Most of us recognize statements like these. When I work with competitive athletes on their mental games, the first thing we do is get their inner roommates under control by reframing. Some of my clients are young (10-15 years old), and they always say their goal is to win. So, the first thing we do is remove winning from the equation. They have no control over winning. They only have control over how well they manage their mental game and how much disciplined practice they are willing to put in.

Maintaining a growth mindset requires disciplined practice. For deep-rooted insecurity issues, we may need to reframe for years. That’s okay. We’re just not there “yet.”

  • Acknowledge, Accept, and Move On (AAM): Another tool I use with professional athletes, AAM translates perfectly to our business growth-mindset work.
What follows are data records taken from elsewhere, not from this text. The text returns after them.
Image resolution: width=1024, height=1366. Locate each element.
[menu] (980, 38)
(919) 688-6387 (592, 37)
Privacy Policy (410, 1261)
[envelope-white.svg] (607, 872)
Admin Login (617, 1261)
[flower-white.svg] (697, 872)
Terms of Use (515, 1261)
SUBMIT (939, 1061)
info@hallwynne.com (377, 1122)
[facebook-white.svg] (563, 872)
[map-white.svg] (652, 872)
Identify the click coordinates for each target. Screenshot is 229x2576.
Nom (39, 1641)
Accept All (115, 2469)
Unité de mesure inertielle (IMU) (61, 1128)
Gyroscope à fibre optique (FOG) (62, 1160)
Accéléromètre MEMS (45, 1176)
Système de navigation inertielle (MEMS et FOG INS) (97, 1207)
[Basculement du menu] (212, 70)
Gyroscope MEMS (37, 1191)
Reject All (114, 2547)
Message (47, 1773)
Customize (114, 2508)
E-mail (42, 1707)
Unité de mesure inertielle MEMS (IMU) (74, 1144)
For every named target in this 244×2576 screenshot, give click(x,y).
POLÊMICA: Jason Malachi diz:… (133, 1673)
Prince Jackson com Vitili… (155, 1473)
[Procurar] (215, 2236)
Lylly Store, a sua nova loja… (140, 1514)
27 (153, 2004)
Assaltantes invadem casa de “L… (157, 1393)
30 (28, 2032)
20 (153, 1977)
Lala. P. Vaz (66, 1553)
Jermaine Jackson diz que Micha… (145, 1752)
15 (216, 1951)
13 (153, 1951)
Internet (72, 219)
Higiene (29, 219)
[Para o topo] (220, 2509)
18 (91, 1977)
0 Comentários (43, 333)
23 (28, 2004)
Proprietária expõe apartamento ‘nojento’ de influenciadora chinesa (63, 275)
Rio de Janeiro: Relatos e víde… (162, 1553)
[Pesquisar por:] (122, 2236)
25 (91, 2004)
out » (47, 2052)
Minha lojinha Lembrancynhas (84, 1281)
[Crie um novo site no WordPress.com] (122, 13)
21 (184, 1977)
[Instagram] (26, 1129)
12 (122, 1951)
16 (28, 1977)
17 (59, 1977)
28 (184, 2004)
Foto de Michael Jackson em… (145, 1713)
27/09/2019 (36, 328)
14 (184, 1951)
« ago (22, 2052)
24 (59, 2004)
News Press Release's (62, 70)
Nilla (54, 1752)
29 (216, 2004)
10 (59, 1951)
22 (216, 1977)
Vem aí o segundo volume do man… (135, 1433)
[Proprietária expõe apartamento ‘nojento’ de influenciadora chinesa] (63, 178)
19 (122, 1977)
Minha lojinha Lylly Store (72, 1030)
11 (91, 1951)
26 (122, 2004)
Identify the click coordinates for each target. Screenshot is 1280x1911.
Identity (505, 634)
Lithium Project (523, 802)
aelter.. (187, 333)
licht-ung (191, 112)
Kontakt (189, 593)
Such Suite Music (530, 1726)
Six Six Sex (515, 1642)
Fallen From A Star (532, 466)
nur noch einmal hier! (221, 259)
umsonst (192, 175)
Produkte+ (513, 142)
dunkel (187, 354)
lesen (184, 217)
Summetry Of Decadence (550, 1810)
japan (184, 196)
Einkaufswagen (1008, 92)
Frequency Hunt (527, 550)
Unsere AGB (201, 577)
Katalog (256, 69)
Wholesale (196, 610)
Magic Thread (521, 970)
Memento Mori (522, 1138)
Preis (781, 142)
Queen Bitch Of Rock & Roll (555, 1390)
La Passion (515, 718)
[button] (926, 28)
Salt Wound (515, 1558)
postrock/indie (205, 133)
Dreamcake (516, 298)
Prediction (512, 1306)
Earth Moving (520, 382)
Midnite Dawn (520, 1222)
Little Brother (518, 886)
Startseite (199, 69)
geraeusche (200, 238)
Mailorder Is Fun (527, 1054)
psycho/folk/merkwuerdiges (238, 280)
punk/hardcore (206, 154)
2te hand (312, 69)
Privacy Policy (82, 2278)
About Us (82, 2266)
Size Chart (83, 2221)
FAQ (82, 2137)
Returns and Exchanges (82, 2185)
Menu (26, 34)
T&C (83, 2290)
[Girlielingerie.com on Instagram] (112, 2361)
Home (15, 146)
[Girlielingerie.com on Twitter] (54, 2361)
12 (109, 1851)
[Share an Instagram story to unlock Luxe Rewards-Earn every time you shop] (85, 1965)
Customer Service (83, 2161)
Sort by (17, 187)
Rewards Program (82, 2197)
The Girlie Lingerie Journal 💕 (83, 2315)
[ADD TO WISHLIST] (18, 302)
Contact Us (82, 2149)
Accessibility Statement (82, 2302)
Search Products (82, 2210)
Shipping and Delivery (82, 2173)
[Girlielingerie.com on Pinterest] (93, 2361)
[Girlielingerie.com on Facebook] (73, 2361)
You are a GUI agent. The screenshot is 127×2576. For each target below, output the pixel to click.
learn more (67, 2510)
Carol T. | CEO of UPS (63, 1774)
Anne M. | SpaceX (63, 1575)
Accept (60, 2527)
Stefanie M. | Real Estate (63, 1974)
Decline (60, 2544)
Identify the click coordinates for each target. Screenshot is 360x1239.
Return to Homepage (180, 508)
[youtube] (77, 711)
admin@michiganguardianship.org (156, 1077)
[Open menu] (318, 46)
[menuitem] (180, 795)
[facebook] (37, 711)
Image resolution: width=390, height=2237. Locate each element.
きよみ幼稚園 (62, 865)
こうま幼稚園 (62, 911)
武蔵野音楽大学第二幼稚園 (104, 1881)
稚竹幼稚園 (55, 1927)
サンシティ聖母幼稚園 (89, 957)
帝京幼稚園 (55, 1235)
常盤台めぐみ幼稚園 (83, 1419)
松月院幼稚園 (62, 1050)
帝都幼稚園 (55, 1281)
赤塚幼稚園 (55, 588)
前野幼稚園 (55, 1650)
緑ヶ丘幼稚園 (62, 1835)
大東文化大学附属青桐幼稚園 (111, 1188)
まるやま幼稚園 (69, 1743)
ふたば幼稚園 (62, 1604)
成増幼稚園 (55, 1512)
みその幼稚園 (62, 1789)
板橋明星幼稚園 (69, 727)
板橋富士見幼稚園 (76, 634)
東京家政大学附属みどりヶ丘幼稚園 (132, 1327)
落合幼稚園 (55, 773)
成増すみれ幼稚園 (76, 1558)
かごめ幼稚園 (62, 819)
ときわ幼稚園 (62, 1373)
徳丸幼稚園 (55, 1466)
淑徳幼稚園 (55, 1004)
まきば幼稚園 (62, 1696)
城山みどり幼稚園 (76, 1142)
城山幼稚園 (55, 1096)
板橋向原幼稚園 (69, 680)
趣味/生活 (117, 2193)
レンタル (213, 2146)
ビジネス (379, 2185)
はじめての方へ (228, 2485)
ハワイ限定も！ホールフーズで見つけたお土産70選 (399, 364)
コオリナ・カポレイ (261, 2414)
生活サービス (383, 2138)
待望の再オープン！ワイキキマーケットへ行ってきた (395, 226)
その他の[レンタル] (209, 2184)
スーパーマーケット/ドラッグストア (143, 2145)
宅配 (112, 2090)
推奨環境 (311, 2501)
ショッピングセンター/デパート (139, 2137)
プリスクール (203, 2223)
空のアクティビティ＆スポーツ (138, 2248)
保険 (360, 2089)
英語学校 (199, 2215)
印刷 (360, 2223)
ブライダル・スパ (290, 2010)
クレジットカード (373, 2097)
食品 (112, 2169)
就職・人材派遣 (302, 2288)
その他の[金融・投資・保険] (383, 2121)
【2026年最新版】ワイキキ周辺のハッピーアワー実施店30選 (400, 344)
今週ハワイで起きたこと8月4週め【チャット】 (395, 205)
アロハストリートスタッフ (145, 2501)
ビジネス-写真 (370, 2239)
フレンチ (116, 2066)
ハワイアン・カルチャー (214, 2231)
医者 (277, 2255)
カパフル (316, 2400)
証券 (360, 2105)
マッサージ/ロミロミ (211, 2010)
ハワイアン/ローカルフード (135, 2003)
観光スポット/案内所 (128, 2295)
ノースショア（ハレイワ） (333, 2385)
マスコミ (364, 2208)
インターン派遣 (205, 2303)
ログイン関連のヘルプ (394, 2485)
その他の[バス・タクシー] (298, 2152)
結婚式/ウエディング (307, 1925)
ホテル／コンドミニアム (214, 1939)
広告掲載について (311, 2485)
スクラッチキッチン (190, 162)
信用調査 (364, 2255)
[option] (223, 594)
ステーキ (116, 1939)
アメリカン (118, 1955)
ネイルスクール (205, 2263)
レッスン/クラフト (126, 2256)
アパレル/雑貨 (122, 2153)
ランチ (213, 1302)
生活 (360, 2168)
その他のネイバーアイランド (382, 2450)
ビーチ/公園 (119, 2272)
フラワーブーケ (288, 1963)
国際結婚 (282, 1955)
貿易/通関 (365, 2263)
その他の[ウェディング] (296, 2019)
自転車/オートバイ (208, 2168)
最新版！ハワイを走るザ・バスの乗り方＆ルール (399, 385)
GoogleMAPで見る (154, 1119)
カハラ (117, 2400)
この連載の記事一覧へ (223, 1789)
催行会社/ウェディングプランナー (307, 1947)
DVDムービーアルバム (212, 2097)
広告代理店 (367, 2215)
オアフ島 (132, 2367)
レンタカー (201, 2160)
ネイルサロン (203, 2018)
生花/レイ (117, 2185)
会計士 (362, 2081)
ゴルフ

The faster we acknowledge that something happened, the quicker we’re able to accept and move on. That, however, is easier said than done if we have a fixed mindset. Research shows that people with a fixed mindset tend to have a stronger emotional response to not succeeding. Difficulty accepting their mistakes prevents them from moving on. People with a growth mindset, however, tend to quickly acknowledge and accept. Rather than ruminating on the feelings and emotions of not succeeding, they focus on what they learned from the experience, so they will be better next time.The good news is that you can switch from a fixed mindset to a growth mindset by using the AAM approach to change the narrative. Here’s an example: “I am not great with numbers (acknowledge), and I struggle with basic calculations (accept). To become better, I will _______ (insert action). Or the opposite: “While I know it would be helpful if I were better with numbers, I’m not willing to put in the effort to improve.” Moving on means either taking action to change or making the decision not to act. Both involve moving on from where you currently are. Avoid the temptation to get stuck in a loop and beat yourself up. Ruminating is wasted energy and time.
  • Success or Learning? There’s No Failure: Applying a growth mindset means we move away from focusing on what didn’t happen or how we failed. Instead, we focus on what we learned. The only failure is not applying what you learned from the experience in order to succeed in the future. Give yourself a moment to be upset, hurt, or disappointed. Then apply “AAM” and record it. Take the lessons from the experience to create the future you desire.

Whether you have a growth or fixed mindset is your choice. Disciplined practice is the key to expanding mindset capacity, moving out of a fixed state, and increasing the performance of yourself and others.